Exercise instructions: Reproduce the lines of the listing exactly, beginning at the top, until the line with "You are a computer-use agent. The" has been reproduced too.

- - - - - - -

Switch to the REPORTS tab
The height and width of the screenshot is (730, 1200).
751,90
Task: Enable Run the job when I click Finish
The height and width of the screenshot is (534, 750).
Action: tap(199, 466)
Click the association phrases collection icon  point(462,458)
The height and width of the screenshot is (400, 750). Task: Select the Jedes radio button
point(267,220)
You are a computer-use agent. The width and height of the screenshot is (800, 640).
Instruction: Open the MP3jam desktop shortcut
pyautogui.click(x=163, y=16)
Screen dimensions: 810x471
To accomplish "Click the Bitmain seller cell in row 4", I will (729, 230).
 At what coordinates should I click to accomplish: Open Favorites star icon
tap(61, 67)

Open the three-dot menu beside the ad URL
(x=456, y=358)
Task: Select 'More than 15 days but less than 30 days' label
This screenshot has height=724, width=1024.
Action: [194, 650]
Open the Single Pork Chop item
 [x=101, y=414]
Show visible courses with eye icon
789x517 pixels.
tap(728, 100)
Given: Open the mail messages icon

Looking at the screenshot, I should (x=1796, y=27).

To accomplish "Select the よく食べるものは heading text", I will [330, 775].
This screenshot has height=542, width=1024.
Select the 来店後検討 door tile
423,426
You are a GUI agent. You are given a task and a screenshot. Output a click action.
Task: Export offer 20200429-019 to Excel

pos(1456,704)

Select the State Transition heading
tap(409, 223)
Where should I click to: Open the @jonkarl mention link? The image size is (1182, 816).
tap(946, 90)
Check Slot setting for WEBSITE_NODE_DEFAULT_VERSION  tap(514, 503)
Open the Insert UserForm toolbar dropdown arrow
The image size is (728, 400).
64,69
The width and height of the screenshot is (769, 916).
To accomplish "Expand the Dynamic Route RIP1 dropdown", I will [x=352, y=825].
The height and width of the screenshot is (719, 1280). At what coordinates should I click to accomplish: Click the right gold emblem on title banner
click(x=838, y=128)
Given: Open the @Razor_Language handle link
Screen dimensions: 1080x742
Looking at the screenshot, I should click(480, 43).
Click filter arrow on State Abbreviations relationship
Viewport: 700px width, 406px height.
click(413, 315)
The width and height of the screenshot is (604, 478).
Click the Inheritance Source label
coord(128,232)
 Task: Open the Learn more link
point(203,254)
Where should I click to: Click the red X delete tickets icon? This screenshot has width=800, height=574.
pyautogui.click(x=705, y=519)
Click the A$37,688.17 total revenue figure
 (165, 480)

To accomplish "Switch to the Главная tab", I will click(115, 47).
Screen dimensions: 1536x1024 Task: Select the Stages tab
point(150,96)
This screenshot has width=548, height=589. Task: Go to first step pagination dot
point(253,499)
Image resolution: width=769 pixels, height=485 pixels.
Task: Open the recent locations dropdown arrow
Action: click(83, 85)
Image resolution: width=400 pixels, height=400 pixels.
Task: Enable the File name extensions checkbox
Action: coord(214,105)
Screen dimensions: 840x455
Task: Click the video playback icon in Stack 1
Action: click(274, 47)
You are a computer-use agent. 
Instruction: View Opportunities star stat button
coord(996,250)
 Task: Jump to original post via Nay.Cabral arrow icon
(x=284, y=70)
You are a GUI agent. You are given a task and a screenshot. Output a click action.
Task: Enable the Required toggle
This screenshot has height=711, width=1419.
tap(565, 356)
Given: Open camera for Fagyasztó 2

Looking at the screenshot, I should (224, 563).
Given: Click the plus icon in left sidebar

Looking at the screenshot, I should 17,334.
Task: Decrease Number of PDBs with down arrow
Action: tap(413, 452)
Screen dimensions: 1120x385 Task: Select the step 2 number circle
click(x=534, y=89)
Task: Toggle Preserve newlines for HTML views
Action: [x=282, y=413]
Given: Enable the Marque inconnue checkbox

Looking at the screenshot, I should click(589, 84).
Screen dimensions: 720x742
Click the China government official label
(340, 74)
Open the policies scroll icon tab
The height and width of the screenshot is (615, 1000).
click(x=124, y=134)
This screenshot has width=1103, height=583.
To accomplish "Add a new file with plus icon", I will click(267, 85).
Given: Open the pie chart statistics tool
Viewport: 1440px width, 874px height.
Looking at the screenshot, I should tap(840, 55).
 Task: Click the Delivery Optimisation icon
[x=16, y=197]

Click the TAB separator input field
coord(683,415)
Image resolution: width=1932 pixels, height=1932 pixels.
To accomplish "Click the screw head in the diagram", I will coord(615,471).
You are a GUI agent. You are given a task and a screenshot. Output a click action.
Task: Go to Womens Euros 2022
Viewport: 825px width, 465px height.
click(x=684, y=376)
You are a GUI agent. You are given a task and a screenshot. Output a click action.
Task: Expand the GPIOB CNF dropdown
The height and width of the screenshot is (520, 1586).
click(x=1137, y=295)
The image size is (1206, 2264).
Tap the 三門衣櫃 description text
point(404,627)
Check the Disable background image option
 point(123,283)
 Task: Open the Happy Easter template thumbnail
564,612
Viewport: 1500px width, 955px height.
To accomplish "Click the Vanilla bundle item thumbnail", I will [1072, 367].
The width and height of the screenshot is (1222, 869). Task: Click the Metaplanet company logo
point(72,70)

- - - - - - -

Solution to this exercise:
Switch to the REPORTS tab
The height and width of the screenshot is (730, 1200).
751,90
Task: Enable Run the job when I click Finish
The height and width of the screenshot is (534, 750).
Action: tap(199, 466)
Click the association phrases collection icon  point(462,458)
The height and width of the screenshot is (400, 750). Task: Select the Jedes radio button
point(267,220)
You are a computer-use agent. The width and height of the screenshot is (800, 640).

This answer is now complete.